The anatomy of an agent framework: loop, tools, MCP, and structured output
Strip away the branding and every agent framework assembles the same few parts: an agent loop, tool calling, a way to connect tools (increasingly MCP), and structured outputs. Here's how they fit.
Agent frameworks differ on the surface, but underneath they orchestrate the same handful of primitives. Learn these five and you can read any framework — and, more usefully, debug one when it misbehaves instead of treating it as magic.
The agent loop
This is the engine. The model reasons about the goal, decides whether to call a tool, the tool runs, its result is fed back into the context, and the loop repeats until the model produces a final answer. Everything else exists to make this loop reliable and bounded — and it must be bounded, so always cap the iterations.
Tool calling
Tool calling is how the model reaches beyond text. You describe each tool with a name, a description, and a parameter schema; the model emits a structured request to call one; your code executes it and returns the result. This is the mechanism that turns a chatbot into something that can actually act.
Structured outputs
Reliable tool calling and reliable agents both rest on structured output — the model returning JSON that matches a schema instead of prose. It's how a tool request is parsed unambiguously, and how an agent's result feeds cleanly into the next system. Without it, the loop is one malformed response away from falling over.

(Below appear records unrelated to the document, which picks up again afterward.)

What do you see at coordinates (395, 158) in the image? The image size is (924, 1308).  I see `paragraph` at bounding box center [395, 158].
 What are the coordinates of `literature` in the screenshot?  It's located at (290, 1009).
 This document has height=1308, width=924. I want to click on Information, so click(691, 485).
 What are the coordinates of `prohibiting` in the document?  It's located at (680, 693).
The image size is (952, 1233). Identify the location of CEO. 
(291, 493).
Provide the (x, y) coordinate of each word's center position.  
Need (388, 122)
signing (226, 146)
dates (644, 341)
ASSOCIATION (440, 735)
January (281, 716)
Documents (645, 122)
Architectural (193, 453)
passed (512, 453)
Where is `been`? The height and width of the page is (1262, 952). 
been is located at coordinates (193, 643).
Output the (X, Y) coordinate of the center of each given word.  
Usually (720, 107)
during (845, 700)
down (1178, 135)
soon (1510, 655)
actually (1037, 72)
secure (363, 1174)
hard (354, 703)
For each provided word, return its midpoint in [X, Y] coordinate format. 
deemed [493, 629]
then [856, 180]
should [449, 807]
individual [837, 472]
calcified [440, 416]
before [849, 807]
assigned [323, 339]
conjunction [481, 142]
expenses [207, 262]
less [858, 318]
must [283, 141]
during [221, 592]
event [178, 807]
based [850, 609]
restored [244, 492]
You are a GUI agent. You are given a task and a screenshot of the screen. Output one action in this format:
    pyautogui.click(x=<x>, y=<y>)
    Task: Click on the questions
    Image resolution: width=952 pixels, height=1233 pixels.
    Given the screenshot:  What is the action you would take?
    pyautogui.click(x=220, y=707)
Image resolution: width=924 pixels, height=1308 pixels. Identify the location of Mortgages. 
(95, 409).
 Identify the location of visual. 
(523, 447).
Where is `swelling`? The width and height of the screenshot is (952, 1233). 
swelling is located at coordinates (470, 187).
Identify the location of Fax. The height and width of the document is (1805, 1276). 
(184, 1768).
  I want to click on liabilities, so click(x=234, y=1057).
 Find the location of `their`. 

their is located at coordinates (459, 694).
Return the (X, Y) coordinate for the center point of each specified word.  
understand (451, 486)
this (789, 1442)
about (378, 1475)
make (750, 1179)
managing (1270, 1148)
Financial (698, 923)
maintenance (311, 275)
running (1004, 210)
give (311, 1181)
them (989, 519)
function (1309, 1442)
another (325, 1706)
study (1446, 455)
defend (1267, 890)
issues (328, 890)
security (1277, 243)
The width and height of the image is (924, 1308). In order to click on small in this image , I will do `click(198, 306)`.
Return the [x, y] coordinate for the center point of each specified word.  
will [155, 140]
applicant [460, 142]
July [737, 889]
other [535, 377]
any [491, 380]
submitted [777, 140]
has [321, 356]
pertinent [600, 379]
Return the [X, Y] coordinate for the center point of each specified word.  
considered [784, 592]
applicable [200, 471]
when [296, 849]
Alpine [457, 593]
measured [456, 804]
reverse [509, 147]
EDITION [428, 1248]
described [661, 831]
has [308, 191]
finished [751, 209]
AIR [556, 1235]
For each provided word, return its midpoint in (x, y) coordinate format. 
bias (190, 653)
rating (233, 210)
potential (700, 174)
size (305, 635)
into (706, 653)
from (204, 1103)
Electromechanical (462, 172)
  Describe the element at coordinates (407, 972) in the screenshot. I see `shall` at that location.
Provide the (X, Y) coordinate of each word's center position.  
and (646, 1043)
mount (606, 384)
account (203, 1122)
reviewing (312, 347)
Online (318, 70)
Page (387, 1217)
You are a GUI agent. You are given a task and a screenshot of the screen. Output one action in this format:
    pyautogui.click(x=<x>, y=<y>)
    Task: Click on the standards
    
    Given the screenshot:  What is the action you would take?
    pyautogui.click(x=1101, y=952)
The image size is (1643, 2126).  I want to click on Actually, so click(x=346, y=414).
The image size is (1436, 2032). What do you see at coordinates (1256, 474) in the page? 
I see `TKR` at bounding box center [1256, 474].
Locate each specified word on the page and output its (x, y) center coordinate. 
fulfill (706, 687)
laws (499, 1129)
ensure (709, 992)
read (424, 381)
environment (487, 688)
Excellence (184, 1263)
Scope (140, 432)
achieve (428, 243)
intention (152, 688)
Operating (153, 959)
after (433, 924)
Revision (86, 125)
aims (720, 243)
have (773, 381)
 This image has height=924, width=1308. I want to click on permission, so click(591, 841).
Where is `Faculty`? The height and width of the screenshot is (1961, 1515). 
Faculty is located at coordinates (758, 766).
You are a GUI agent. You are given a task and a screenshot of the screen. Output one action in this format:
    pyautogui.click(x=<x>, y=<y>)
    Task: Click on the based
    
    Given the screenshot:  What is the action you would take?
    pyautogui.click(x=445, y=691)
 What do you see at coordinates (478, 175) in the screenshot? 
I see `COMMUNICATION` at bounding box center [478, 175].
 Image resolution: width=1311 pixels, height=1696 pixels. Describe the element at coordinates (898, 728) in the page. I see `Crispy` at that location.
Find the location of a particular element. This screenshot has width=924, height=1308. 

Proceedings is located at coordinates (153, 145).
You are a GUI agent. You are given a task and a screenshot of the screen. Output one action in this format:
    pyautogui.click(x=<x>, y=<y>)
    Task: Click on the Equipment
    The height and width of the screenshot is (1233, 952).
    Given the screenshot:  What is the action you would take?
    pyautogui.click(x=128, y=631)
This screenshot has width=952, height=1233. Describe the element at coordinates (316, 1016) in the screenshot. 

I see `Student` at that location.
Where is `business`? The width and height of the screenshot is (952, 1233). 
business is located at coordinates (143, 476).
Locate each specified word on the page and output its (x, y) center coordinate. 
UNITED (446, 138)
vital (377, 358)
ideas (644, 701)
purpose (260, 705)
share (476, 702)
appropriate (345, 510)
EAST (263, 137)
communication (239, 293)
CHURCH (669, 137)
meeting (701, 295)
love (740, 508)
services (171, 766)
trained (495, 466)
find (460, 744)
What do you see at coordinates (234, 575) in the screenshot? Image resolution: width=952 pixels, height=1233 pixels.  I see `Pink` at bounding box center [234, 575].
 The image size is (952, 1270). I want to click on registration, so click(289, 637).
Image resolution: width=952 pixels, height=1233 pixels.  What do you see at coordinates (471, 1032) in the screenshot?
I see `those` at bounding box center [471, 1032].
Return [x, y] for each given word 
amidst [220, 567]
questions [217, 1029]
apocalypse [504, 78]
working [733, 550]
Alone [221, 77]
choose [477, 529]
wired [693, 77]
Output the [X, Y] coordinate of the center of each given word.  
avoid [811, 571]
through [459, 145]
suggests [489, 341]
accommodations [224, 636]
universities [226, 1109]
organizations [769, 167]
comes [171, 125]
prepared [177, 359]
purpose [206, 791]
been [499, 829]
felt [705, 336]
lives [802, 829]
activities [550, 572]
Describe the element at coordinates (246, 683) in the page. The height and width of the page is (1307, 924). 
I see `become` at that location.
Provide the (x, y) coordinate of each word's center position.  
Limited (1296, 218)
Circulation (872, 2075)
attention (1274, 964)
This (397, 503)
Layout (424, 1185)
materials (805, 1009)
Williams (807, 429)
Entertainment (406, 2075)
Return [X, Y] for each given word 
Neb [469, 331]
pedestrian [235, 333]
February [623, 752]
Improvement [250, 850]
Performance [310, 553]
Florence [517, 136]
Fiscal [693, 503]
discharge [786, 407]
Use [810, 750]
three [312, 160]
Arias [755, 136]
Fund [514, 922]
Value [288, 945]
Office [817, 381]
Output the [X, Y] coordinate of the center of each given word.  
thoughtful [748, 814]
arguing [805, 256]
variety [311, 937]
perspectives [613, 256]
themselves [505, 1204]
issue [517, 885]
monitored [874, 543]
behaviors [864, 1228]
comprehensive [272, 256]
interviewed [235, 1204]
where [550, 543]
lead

MCP — the Model Context Protocol
Historically every framework wired up tools its own way, so nothing was reusable. MCP, an open standard, fixes that: it's a common protocol — think 'USB-C for tools and data' — for exposing tools, data, and prompts to any model or agent. Build an MCP server once, and any MCP-aware client can use it. That reusability is why frameworks are rapidly converging on it.
Orchestration
Above a single loop sits orchestration: sequencing multiple steps or agents, routing, running work in parallel, handoffs, and carrying state across a longer task. Lightweight SDKs give you just enough of this to get by; orchestration frameworks like LangGraph and CrewAI make it their whole reason to exist.
- Agent loop — reason, act, observe, repeat; always bounded.
- Tool calling — schema'd requests your code executes and returns.
- Structured outputs — schema-valid JSON that makes tools and results parseable.
- MCP — an open standard so tools plug into any agent.
- Orchestration — coordinating steps, agents, and state above the loop.
Frameworks are branding over the same five parts. Understand the loop, tools, structured output, MCP, and orchestration, and every one of them stops being a black box.